Puff. Faticando, sbuffano, polemizzando un po' con il governo precedente. Ma alla fine, annuncia Raffaele Fitto, «il traguardo è raggiunto, tutti e 55 gli obbiettivi previsti dal Pnrr per il secondo semestre 2022 sono stati centrati». E dunque si respira, l'Italia ha fatto i compiti assegnagli da Bruxelles, i soldi non sfumeranno. Missione compiuta. Gran parte del lavoro lo ha svolto la squadra di Mario Draghi, che ha preparato le riforme richieste in cambio dei fondi, però, puntualizzano dal ministero per gli Affari europei, «alla data dell'insediamento i dossier conclusi erano 25». Gli altri trenta sono stati completati grazie «all'impulso della nuova cabina di regia: in poco più di sessanta giorni sono stati adottati due decreti legislativi, 12 decreti ministeriali e tre interventi normativi nella legge di bilancio». Decisivo il pressing sui vari dicasteri per superare lentezze e ritardi sui singoli obbiettivi del piano.
Ma non è questo il momento di lamentarsi o di cercare risse. Il risultato non era affatto scontato e porta una ventata di ottimismo sui rapporti con i partner europei e sulla tenuta dei conti pubblici. «Il successo - dice ancora Fitto - è il frutto di un importante lavoro di squadra, governo, Regioni, enti locali, impostato pure sulla base di un dialogo costruttivo a livello politico con la Commissione che ci ha consentito di superare alcune criticità». A gennaio il ministro presenterà in Parlamento la relazione dettagliata sul Pnrr. Dal fisco ai servizi idrici, dalla scuola all'Inos e Insil, dal digitale all'agricoltura, ecco i capitoli dell'intervento.
Siamo ancora a galla quindi. Tuttavia ora comincia la parte forse più difficile della navigazione, l'attuazione dei progetti per la prossima tranche dei finanziamenti. La terza tranche prevede una rata di sedici miliardi che si sbloccheranno dopo il raggiungimento di 27 obbiettivi entro il trenta giugno 2023.
Ci sarà da sudare. Si prevede un confronto serrato con la Ue per ridefinire le misure e i tempi. Già in occasione della sua prima visita a Bruxelles Giorgia Meloni aveva fatto presente che gli effetti della guerra e della crisi energetica hanno cambiato i costi e i parametri, visto che il Pnrr era stato redatto prima del conflitto. Secondo Roma perciò i problemi legati all'aumento delle materie prime e del gas non possono essere ignorati e quindi anche il piano di rinascita va adeguato alle diverse condizioni generali. E su questi argomenti la premier aveva registrato una sostanziale disponibilità della Commissione.
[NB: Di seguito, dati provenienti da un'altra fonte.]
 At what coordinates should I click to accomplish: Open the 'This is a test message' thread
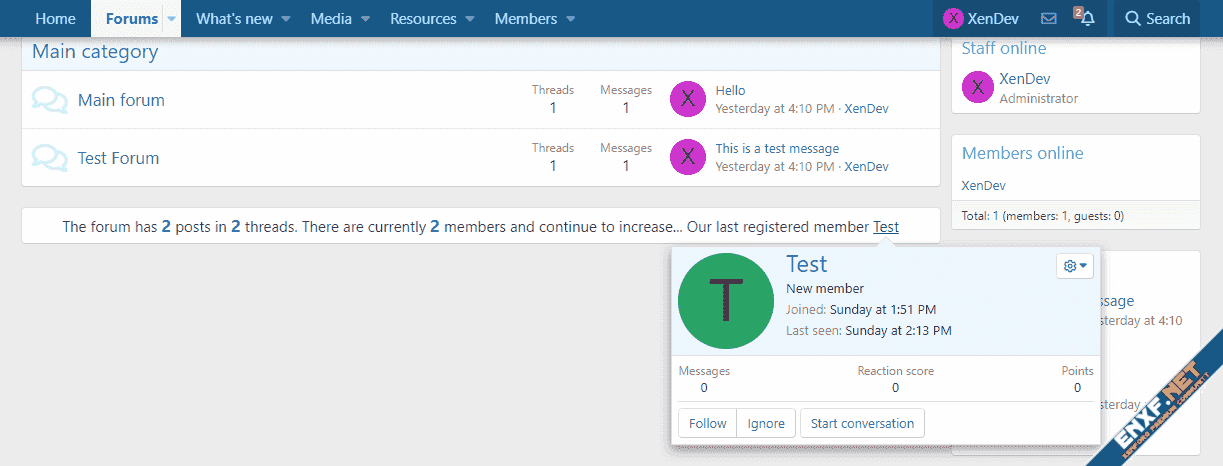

L'altro punto dolente e la capacità italica di spendere gli aiuti. Qui c'è meno ottimismo: nel 2022 abbiamo utilizzato meno della metà dei quaranta miliardi programmati. È un problema di struttura, di burocrazia, di pantano nazionale e a Bruxelles l'ipotesi di allungare i tempi per l'uso delle risorse e considerato «improponibile».
Quindi proprio la necessità di accelerare le procedure potrebbe convincere Palazzo Chigi a un nuovo decreto per rivedere la governance del Pnrr. Se ne parla da settimane, ma al momento siamo ancora alla fase di studio. Perché il dl sia pronto toccherà aspettare almeno la seconda metà di gennaio.